Johnson, reconocido por sus estudios sobre instituciones económicas y desarrollo, señaló que la IA está acelerando cambios en el mercado laboral que afectan incluso a sectores tradicionalmente considerados estables, como el tecnológico.
En su análisis, el problema no es únicamente la sustitución de tareas, sino la transformación de las oportunidades de ascenso profesional.
El economista fue nombrado recientemente embajador de inteligencia artificial del Reino Unido, un cargo orientado a impulsar políticas que permitan una distribución más equitativa de los beneficios de esta tecnología.
Según Johnson, el escenario más probable no sería una crisis de desempleo generalizado, sino una transformación del mercado laboral que disminuya la cantidad de puestos de trabajo de calidad.
“No creo que sea desempleo masivo, porque eso no sucede en la economía estadounidense. A menos que se produzca una Gran Depresión, lo cual no es probable. Lo que sucede es la pérdida de la clase media, el desplazamiento de mucha gente hacia abajo”, explicó.
El punto central de su advertencia es la presión que la automatización está ejerciendo sobre los salarios y las posiciones intermedias.

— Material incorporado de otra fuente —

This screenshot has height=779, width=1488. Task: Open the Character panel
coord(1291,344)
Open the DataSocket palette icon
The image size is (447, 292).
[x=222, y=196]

En lugar de reemplazar completamente a los trabajadores, la inteligencia artificial estaría reduciendo la necesidad de perfiles especializados en tareas que antes garantizaban ingresos altos.
Uno de los ejemplos que menciona es el sector de la programación. Durante años, la formación en informática se consideró una vía segura hacia empleos bien pagados.
Sin embargo, el avance de herramientas de IA capaces de generar código ha modificado esa expectativa.
“Ahora les dicen: ‘No, gracias’, porque la IA puede programar mejor. Eso plantea un gran problema sobre cómo los jóvenes podrán ascender profesionalmente”, advirtió.
Este cambio muestra una tendencia más amplia en la que la automatización ya no solo afecta trabajos manuales o repetitivos, sino que también empieza a influir en tareas cognitivas de alto valor.
Johnson reconoce que las transformaciones tecnológicas históricamente han generado nuevos empleos. Sin embargo, su preocupación está en el desfase temporal entre la destrucción de puestos bien remunerados y la creación de nuevas oportunidades.
En su visión, el corto plazo muestra una tendencia clara hacia la reducción de empleos de calidad, mientras que los beneficios de la innovación podrían tardar más en distribuirse de forma amplia.
“La trayectoria actual sugiere más automatización y menos trabajos bien remunerados. Existe una alternativa, pero el panorama se ve cada vez más sombrío”, señaló.
Este punto abre un debate sobre la capacidad de los mercados laborales para adaptarse a la velocidad del cambio tecnológico. La transición no solo implica reconversión de habilidades, sino también ajustes en educación, políticas públicas y sistemas de protección social.
Para el economista, el impacto de la inteligencia artificial no depende únicamente del avance tecnológico, sino de las decisiones políticas que se tomen en los próximos años.
Johnson insiste en que los gobiernos tendrán un papel determinante para evitar que la IA amplíe las desigualdades existentes. La regulación, la inversión en capacitación y la redistribución de los beneficios tecnológicos aparecen como elementos clave para equilibrar el impacto en el mercado laboral.